Segment Start: Supplied passage

The Thompson laboratory has been actively engaged in investigating the fundamental molecular and cellular events that underlie how the mutant Huntington’s disease gene causes degeneration of specific brain cell populations to induce motor and cognitive decline and premature death of patients with the ultimate goal to develop new therapeutic approaches. HD was one of the first neurodegenerative diseases for which a genetic cause was determined, and has served as a paradigm for researchers to study other such diseases. HD is an autosomal dominant neurodegenerative disease characterized by specific regions of neuronal dysfunction and loss, most notably of neurons in the striatum and cortex. The primary cause of HD is the expansion of a CAG triplet repeat encoding a polyglutamine (polyQ) tract within the amino terminal portion of the Huntingtin (Htt) protein. The mutation disrupts many cellular processes, including transcriptional regulation, vesicular trafficking, mitochondrial function, autophagic clearance, and protein modification, among others. The laboratory also focuses on understanding casual mechanisms that underlie Amyotrophic Lateral Sclerosis and more recently, X-linked Dystonia-Parkinsonism with the goal of developing treatment options for the disease. The research benefits from the integrated use of patient iPSCs and mouse models of disease together with the studies of RNA biology and network-based bioinformatics.

The Watanabe Lab’s research focus is centralized around 1) creating powerful organ-on-a-chip systems to improve established brain organoids, 2) developing a brain organoid model for neurodevelopmental disorders, and 3) defining the microcircuit properties of brain organoids as a model system for human brain activities.

Segment End: Supplied passage

→ **What needs to be done**:
Copy the lab research passage from "The Watanabe Lab’s" up to and including "human brain activities.", swapping "brain organoids" for "cerebral organoids".

Segment Start: Data supplied

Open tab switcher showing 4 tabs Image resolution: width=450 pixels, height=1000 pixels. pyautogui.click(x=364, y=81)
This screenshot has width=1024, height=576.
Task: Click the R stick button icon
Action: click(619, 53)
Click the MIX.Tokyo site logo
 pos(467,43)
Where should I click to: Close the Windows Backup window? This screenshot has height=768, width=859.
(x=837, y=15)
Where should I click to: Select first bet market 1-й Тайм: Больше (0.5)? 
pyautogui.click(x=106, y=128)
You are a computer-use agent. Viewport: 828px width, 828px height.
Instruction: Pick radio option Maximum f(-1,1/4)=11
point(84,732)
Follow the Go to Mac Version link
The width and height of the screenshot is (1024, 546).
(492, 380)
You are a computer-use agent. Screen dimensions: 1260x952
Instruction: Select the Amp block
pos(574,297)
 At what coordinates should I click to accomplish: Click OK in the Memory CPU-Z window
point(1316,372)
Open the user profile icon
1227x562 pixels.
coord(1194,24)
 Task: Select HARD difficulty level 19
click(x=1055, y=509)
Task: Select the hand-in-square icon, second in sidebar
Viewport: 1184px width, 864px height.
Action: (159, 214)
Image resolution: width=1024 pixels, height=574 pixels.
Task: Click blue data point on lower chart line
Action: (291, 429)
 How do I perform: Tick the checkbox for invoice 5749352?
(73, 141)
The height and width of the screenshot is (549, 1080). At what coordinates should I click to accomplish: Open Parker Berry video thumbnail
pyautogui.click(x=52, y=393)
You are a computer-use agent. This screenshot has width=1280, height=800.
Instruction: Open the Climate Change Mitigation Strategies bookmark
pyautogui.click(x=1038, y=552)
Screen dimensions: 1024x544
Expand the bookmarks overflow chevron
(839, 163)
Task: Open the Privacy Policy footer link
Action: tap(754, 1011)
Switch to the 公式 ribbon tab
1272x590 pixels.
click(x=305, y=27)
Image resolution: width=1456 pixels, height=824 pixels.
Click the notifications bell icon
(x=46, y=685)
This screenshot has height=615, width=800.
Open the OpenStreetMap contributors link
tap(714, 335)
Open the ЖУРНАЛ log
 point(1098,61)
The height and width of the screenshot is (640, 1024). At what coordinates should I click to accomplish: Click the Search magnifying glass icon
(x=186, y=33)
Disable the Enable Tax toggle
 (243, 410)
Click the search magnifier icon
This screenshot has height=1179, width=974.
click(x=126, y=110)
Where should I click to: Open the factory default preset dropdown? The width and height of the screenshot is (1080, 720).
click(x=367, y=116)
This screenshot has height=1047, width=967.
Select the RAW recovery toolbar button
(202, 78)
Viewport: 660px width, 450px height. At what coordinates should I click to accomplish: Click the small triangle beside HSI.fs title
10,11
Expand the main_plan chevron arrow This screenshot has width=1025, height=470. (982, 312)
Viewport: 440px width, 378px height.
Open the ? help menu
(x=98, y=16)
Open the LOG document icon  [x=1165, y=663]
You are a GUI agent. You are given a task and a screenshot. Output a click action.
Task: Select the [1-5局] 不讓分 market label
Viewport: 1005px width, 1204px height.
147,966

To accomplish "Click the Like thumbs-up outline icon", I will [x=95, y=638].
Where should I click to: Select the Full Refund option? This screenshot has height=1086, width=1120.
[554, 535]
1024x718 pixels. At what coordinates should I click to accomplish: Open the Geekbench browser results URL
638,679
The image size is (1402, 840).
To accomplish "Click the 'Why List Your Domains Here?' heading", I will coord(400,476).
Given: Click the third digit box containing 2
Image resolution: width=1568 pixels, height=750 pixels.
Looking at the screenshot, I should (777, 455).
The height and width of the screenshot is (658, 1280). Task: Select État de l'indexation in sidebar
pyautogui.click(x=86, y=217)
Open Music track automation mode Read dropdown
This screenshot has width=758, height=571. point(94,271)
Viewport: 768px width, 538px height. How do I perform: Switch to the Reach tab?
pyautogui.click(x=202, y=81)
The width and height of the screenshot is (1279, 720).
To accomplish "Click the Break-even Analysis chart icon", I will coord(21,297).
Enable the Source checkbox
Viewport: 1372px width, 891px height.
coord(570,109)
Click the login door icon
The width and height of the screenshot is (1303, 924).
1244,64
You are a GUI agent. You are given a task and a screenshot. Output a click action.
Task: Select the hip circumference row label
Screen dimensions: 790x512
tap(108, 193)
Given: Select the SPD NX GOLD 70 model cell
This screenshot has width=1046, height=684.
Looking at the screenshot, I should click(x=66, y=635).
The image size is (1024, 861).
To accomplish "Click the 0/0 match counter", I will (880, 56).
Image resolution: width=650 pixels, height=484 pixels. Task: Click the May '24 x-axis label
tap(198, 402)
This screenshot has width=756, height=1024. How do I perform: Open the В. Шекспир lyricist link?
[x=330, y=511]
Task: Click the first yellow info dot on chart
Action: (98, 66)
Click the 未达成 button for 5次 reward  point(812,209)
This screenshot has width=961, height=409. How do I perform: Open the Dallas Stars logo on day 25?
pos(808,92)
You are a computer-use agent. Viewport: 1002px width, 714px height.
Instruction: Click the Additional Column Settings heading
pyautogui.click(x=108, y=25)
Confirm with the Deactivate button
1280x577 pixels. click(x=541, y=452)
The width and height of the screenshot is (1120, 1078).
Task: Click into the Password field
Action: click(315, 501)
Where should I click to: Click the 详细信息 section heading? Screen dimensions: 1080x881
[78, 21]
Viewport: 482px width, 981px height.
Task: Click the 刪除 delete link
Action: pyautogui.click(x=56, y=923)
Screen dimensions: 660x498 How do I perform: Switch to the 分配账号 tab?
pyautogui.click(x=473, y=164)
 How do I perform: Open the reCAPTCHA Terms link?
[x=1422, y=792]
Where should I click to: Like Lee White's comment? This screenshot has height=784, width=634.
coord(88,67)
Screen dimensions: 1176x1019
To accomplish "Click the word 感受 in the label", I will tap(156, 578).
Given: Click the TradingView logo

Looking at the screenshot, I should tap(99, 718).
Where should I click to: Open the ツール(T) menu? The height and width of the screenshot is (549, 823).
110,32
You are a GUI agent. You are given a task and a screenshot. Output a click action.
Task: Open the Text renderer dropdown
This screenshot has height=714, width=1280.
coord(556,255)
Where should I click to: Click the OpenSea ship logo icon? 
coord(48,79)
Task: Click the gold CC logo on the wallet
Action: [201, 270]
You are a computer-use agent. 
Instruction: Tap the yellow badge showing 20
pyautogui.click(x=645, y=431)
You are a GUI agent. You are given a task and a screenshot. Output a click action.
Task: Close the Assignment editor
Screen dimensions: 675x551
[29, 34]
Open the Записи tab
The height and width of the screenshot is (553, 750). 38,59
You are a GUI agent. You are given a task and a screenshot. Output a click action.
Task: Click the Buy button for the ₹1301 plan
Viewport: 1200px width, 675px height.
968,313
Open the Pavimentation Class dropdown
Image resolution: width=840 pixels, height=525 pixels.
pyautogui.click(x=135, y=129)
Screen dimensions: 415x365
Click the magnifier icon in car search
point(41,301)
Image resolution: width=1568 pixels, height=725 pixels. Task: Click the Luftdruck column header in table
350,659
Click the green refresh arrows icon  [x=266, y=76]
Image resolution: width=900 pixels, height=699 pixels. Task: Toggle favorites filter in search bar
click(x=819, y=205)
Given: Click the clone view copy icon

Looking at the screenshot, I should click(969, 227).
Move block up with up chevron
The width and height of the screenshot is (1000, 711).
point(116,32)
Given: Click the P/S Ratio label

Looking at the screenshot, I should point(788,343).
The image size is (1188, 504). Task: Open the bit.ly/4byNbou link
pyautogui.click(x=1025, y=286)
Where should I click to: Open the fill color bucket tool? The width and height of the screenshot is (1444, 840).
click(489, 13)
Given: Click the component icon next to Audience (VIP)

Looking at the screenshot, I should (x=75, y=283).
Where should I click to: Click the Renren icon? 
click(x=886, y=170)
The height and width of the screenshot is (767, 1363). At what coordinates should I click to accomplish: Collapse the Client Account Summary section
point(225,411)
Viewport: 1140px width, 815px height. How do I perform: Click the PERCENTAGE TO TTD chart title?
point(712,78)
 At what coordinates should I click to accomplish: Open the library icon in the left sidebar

Segment End: Data supplied

→ **Result**:
The Watanabe Lab’s research focus is centralized around 1) creating powerful organ-on-a-chip systems to improve established cerebral organoids, 2) developing a brain organoid model for neurodevelopmental disorders, and 3) defining the microcircuit properties of cerebral organoids as a model system for human brain activities.